Engaging and inspiring primary care – without understanding how to do this, we can kiss goodbye to population health management
06 May 2021
One of the points of differentiation among the Integrated Care Systems (ICS) we work with is their ability to engage primary care, and, in particular, General Practice (GP), in the design and delivery of new health and care systems. This might be the most important factor in whether they will be able to deliver any real progress against the triple aim of better health, better care and better value for money.
The UK has the world’s most comprehensive and systematic coverage of its population due to its single registered GP list approach. This should provide the basis for an effective approach to population health management, especially when coupled with our local authorities having a statutory duty for the health of their populations. Yet too often we have ICS and Integrated Care Partnerships (ICP) designed and dominated, at least in their early days, by other NHS organisations. These have an episodic relationship with patients which often shapes their mindsets about new forms of integrated care working.
Why does primary care engagement matter?
Without ICS and ICPs establishing a population health approach, we will be trying to tackle the excessive and growing demand for our services with supply side growth and traditional thinking (even accepting that we might digitalise some of the routes to access care). This is neither affordable nor feasible in the medium to long term, both on financial and human resource grounds.
So how can we ensure that we have primary care and general practice effectively engaged and inspired?
We should start by recognising that the recent move to create Primary Care Networks (PCN) is very helpful if they are engaged sensibly. This requires an acknowledgement that PCNs are creatures of the General Medical Services (GMS) contract and not a line-managed entity of a local group. Their funding comes from a national negotiated pot and any attempt to expand their roles will need additional local resource. Most PCNs, in our experience, want to be part of place-based working but they can only do so if we recognise the terms of engagement that they and their constituent practices need.
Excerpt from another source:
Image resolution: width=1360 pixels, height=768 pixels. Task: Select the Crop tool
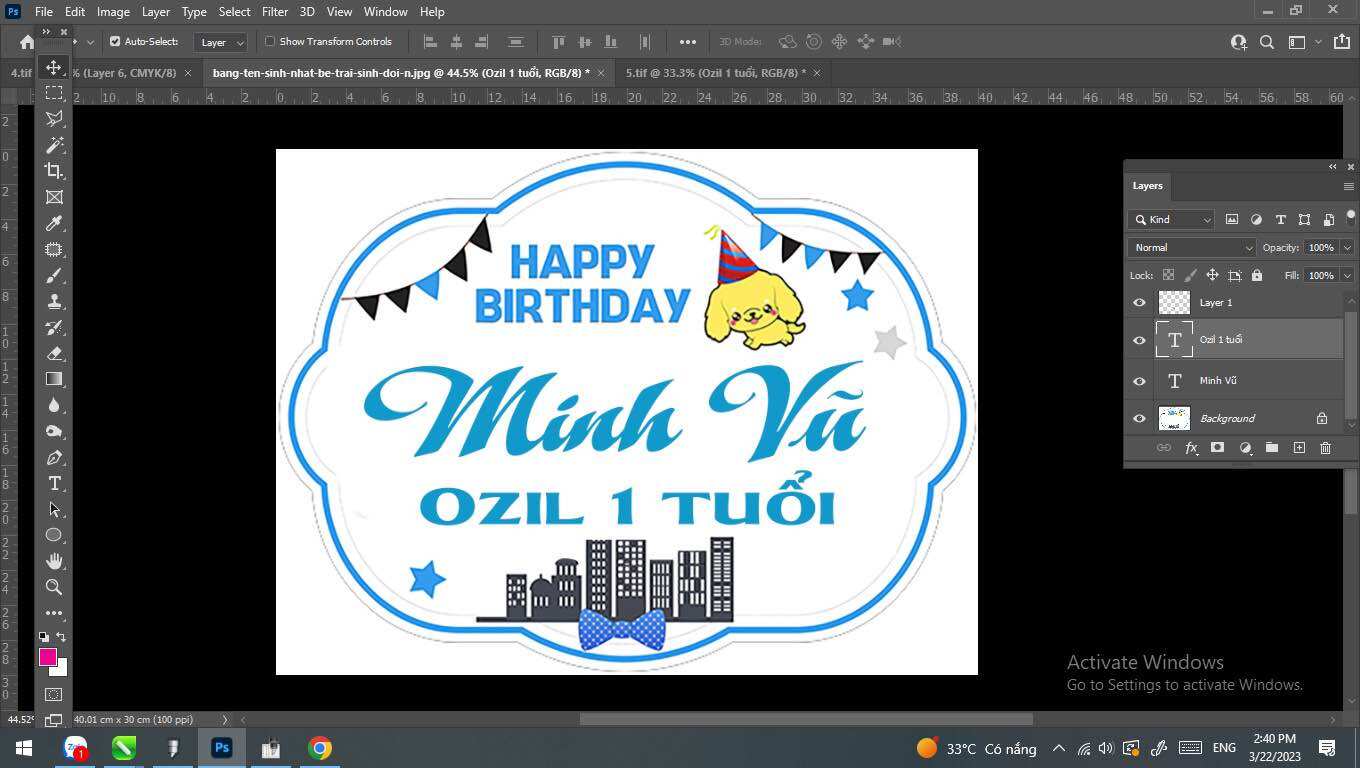pos(54,171)
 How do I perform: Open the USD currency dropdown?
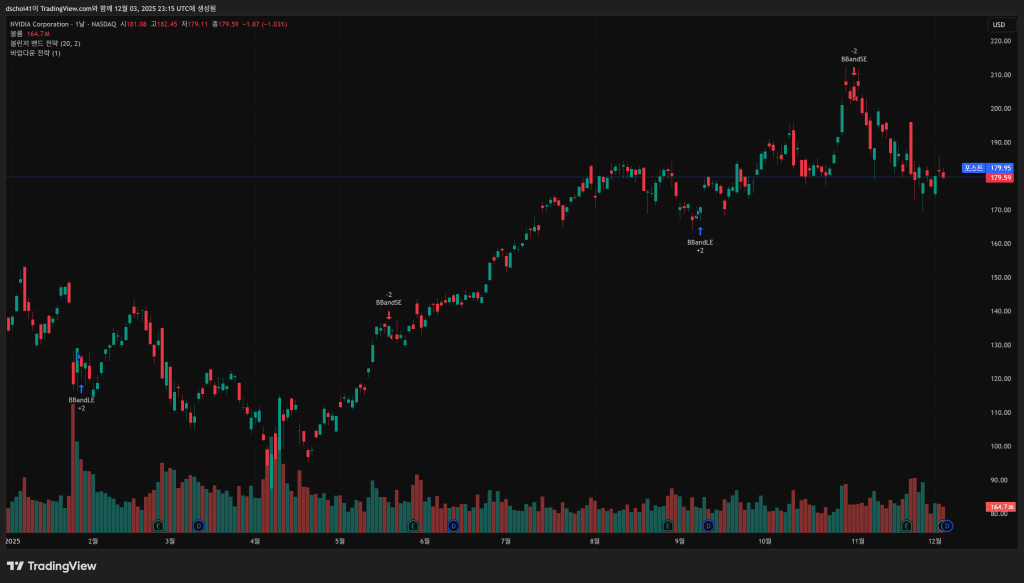pyautogui.click(x=998, y=24)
We suggest the following terms are necessary:
- equal partners – primary care must be treated as equal partners when engaged alongside colleagues from larger NHS organisations and local authorities;
- upside benefit but downside protection financially – PCNs and their constituent practices cannot share financial risk with large trusts who get covered by the national system. They are small businesses that need protection against loss of income, but we can also incentivise them if they are able through population health management approaches to bend the pattern of utilisation, reduce costs and improve outcomes;
- funding to participate – almost everyone sat round partnership board tables are paid to be there, but GPs are not so we have to fund their engagement appropriately;
- payment for additional services – we have to invest in the capacity to deliver services out of hospital;
- competency-based selection of primary care representation into the different management tiers and boards – when primary care representatives are engaged, they need to be able to act as a key player in a bigger system while also recognising the interests of the sector. These are tough judgments to make and there are not enough non-exec skilled and experienced individuals to undertake those roles. Competency-based selection rather than purely democratic selection can help with that and identify ongoing training needs.
If we want the new ICSs to be successful, they should reflect on whether this approach can create the effective engagement of primary care they need to be successful.